The Wasserman court then analyzed several cases decided following Kann, including Int’l Bhd. of Teamsters v. Willis Corroon Corp., 369 Md. 724, 727 n.1 (2002), where the Court of Appeals considered a complaint by a labor organization against its insurance broker for negligence and breach of fiduciary duty as a complaint for negligence alone. The court reasoned that “although the breach of a fiduciary duty may give rise to one or more causes of action, in tort or in contract, Maryland does not recognize a separate tort action for breach of fiduciary duty.” Wasserman, 197 Md. App. at 631 (quoting Willis Corroon). The Wasserman court also analyzed a subsequent federal court decision, G.M. Pusey & Assocs. Inc. v. Britt/Paulk Ins. Agency, Inc., 2008 U.S. Dist. LEXIS 37525, at *18-20 (D. Md. May 6, 2008), where the court held that the plaintiff, the wife of a deceased insurance specialist, had no claim of breach of fiduciary duty against an insurance agency for which the insurance specialist worked because “Maryland does not recognize an independent cause of action for breach of fiduciary duty,” and the plaintiff had alternative remedies, including a “breach of contract claim, in which a breach of fiduciary duty may be a part.” Wasserman, 197 Md. App. at 631 (quoting Britt/Paulk).

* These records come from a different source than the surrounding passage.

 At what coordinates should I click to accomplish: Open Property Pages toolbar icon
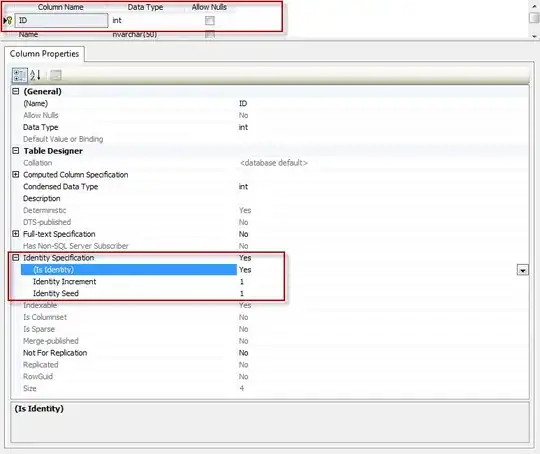(56, 75)
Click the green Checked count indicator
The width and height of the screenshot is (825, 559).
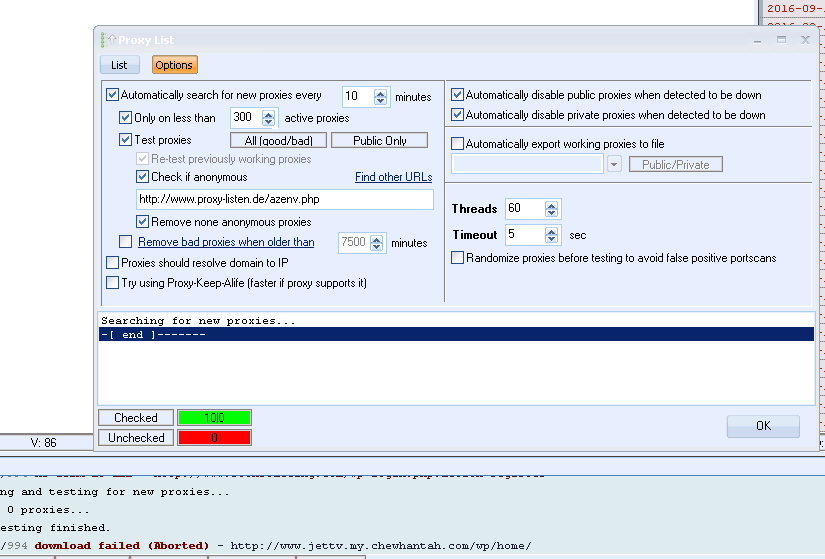pos(214,418)
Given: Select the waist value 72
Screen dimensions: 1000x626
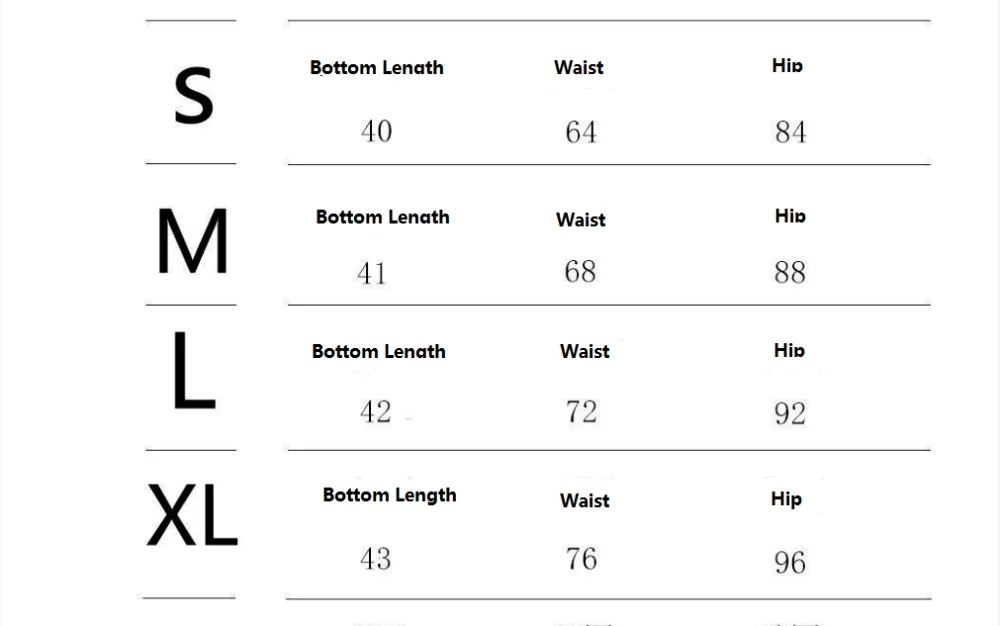Looking at the screenshot, I should click(581, 411).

In applying the reasoning adopted in Kann, Willis Corroon Corp. and Britt/Paulk, the Wasserman court ultimately concluded:
Kann and its progeny do not obliterate the possibility of a separate cause of action for breach of fiduciary duty in an action seeking equitable relief. In a claim for monetary damages at law, however, an alleged breach of fiduciary duty may give rise to a cause of action, but it does not, standing alone, constitute a cause of action. Here, the allegations in the count are relevant to other causes of action alleged (e.g. fraud, tortious interference, breach of contract, and negligence), but they do not ‘constitute a stand alone non-duplicative cause of action.’
Wasserman, 197 Md. App. at 631-632 (emphasis supplied).
Subsequent decisions by the federal district court in Maryland as well have followed Kann and its progeny and have likewise concluded that a plaintiff may not pursue a stand alone claim for breach of fiduciary duty as a matter of law. See, e.g., Fid. & Guar. Life Ins. Co. v. Sharma, 2019 U.S. Dist. LEXIS 54727, at *20 (D. Md. Mar. 29, 2019) (“Under Kann, a plaintiff may not pursue a standalone claim for breach of fiduciary duty; rather, the breach must constitute an element of another cause of action … [s]tated another way, a breach of fiduciary duty may be ‘relevant to other causes of action,’ but it cannot ‘constitute a standalone non-duplicative cause of action.’”) (other citations omitted); Adobe Sys. v. Gardiner, 300 F.Supp. 3d 718, 726 (D. Md. 2018) (“In the aftermath of Kann, Maryland courts have limited independent causes of action for breach of fiduciary duty to those seeking equitable relief … and any claim for compensatory damages will have to be supported by a successful breach of contract action.”) (quoting Allstate Ins. Co. v. Warns, 2012 U.S. Dist. LEXIS 26174, at *7 (D. Md. Feb. 29, 2012)); and Miller v. Strudwick, 2018 U.S. Dist. LEXIS 167317 at *19 (D. Md. Sept. 28, 2018), (“Maryland does not recognize a separate tort action for breach of fiduciary duty … Instead, the breach of a fiduciary duty may give rise to one or more causes of action, in tort or in contract.”) (quoting Willis Corroon)).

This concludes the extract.